How to Apply Agile Principles to Change Management
By: Lisa Insley, Partner
We commonly see the word “agile” added on to existing concepts to signal a modernized way of working. However, clarifying the intent of doing so is important. The word agile could be used as a verb to mean, “able to move quickly and easily”. It can also be used as stand-alone noun defined as:
Relating to or denoting a method of project management, used especially for software development, that is characterized by the division of tasks into short phases of work and frequent reassessment and adaptation of plans.
Source: Oxford Dictionary
In this article, we will try to help distinguish what it could mean to intentionally use “agile” as a noun to describe change management, as in "Agile Change Management", and the implications of doing so. Given the prolific use of the word “agile” without clarity on the meaning, it’s important to build a common understanding of what is really meant. Let’s first consider the origin of the agile philosophy.
It originates from the The Agile Manifesto, which was created for software development, by software developers. The manifesto primarily outlines values and principles held by the creators. The values in the manifesto literally are “based on trust and respect for each other and promot[e] organizational models based on people, collaboration, and building the types of organizational communities in which we would want to work”. In this sense, agile philosophy is incredibly people centric!
Now, let’s consider this philosophy when applying it to a change management initiative. We can combine the principles of agile software development with change management best practices and get great, people-centered outcomes. Agile Change Management can help us to facilitate immediate change and organizational transformation in a complex business environment.
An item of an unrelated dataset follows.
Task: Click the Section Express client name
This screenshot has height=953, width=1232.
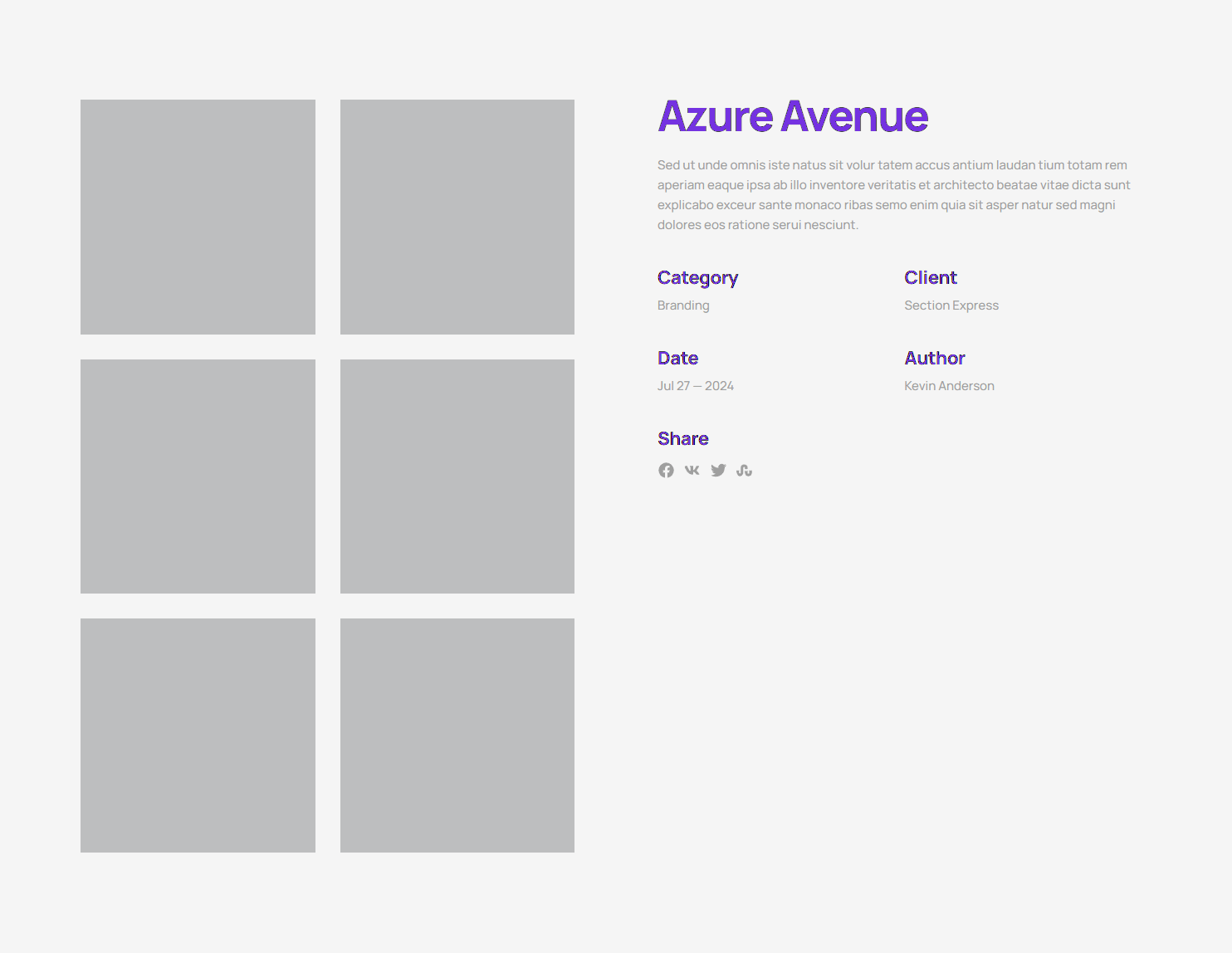Action: point(951,305)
It facilitates a change in the culture of the organization (people side) and engages the workforce in transforming the way business is executed.
At Concinnity, we have the privilege to work with many clients on their Change Management initiatives and recommend applying agile principles to improve the employee experience throughout the work. Below are the ways you can adopt agile values as part of your change management initiatives. We have a recommendation for each of the 12 agile principles, aligned with the originals created as part of the Agile Manifesto, which can be found here.
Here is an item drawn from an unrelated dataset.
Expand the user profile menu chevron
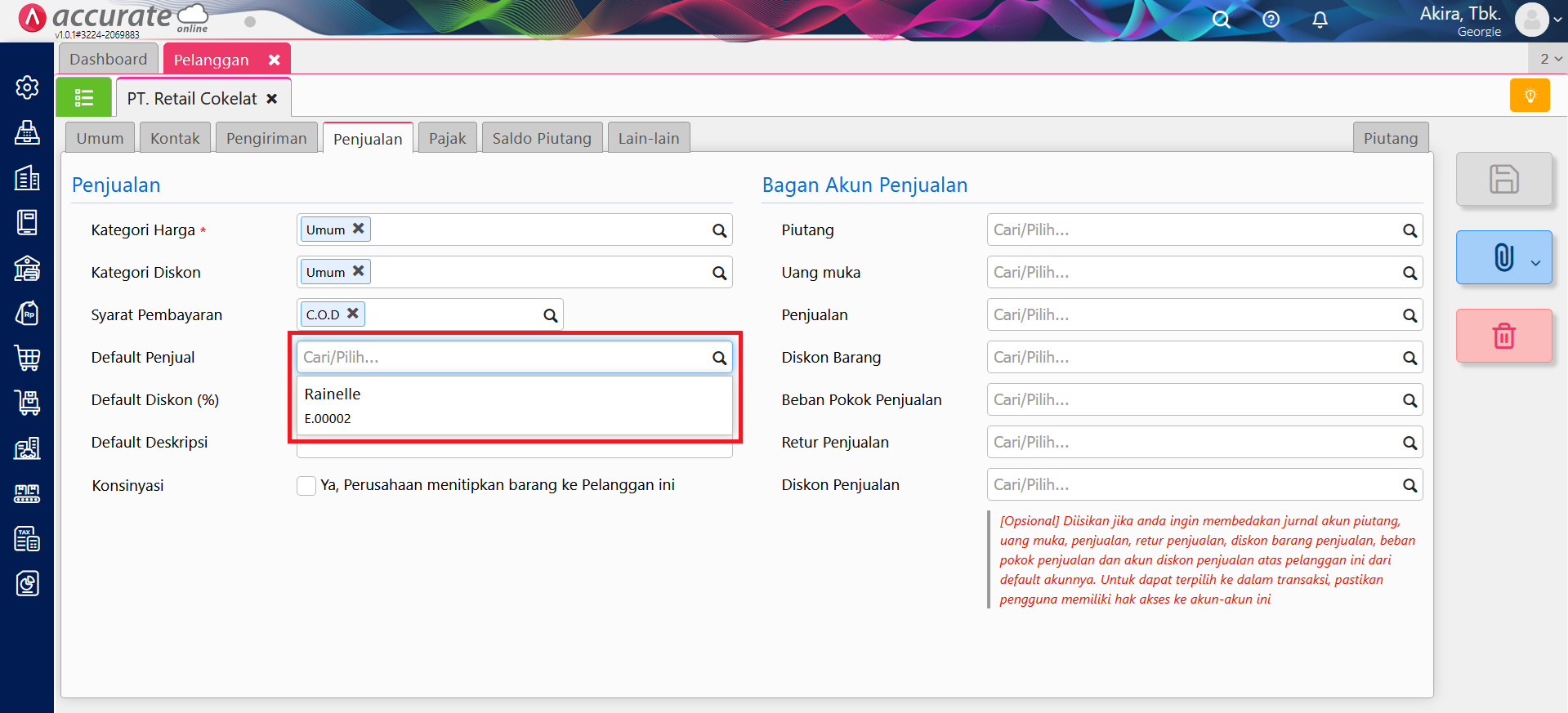Screen dimensions: 1568x713 pos(1557,20)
Early and continuous delivery of information and communication is important in getting ahead of rumors and inaccurate information that can cause distrust, uneasiness, and concern amongst your organization. Early honesty and transparency will be valued by stakeholders and will go a long way in supporting your efforts in the long run.
Harness change throughout your entire process. It is impossible to know everything upfront, especially when navigating through change. Be open and flexible to amend your plans based on new information you gather along the way.
Be consistent and concise
Deliver information (new and repeating key points) frequently with a bias towards a shorter and predicable timescale. Long messaging and inconsistency in receiving information can lead to distrust and uneasiness which is what you want to avoid in times of change.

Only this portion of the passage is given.